A prototype of an aircraft known as the Prandtl-m (Preliminary Research Aerodynamic Design to Land on Mars) is currently under construction at NASA's Armstrong Flight Research Center in Edwards, California. According to Techno Buffalo, the foldable glider drone prototype, which looks like a sophisticated boomerang, measures 24 inches across its wingspan and weighs about 2.6 pounds on Earth.

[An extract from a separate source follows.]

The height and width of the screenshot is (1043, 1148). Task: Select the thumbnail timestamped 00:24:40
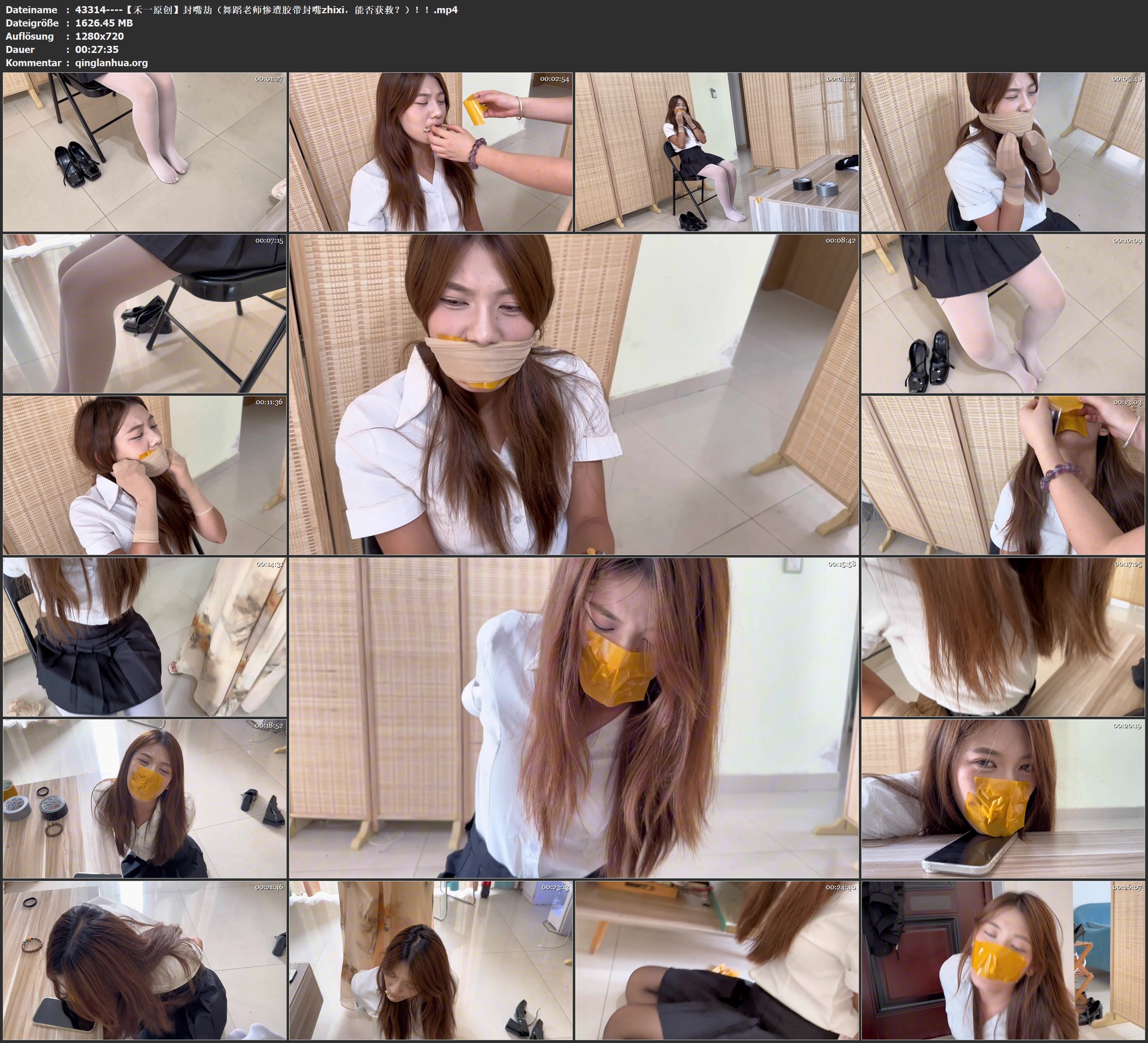[717, 960]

While on Mars, it will just weigh a single pound because of Red Planet's lower gravity.

"The aircraft would be part of the ballast that would be ejected from the aeroshell that takes the Mars rover to the planet," NASA Armstrong chief scientist Al Bowers said. "It would be able to deploy and fly in the Martian atmosphere and glide down and land.

Made of either fiber glass or carbon fiber to best recover from Mars' unusual conditions, Prandtl-m could give an effective range of almost 20 miles, if deployed 2,000 feet above the surface of the planet. The glider drone is also capable of self-correcting its altitude during descent and could unfold itself from a 3U or three-unit CubeSat and glide toward the surface, taking aerial snaps of key sites. As per India Today, a CubeSat is a box measuring about four inches to a side and a 3U CubeSat is three such units stacked together.

For future space exploration missions, Bowers added the Prandtl-m could survey some of the proposed landing sites and send very detailed high resolution photographic map images back to Earth that could help scientists learn the suitability of those landing sites.

Meanwhile, the first test of the glider drone will come later this year when Prandtl-m will be released from a high altitude balloon at 100,000 feet, a height that is similar to Martian atmospheric conditions, NBC News reported. For the near future, at least one and possibly two additional test flights are planned.

In 2016, a second flight will take place, which will see Prandtl-m fly for as long as five hours until it lands on Earth. A probable third flight will be launched to simulate the final plan of its takeoff from a CubeSat.

To further boost the ability of several space agencies in broadening their exploration of the solar system, NASA will test a robotic submarine to explore Saturn's Moon Titan, a solar powered plane to explore Venus while a robotic squid and a helicopter airplane hybrid are also in the works.

As NASA plans to launch small helicopter drones to accompany the Mars 2020 rover, the Prandtl-m glider drone could conduct aerial surveillance on landing sites for the eventual manned mission on Mars, if trials are successful.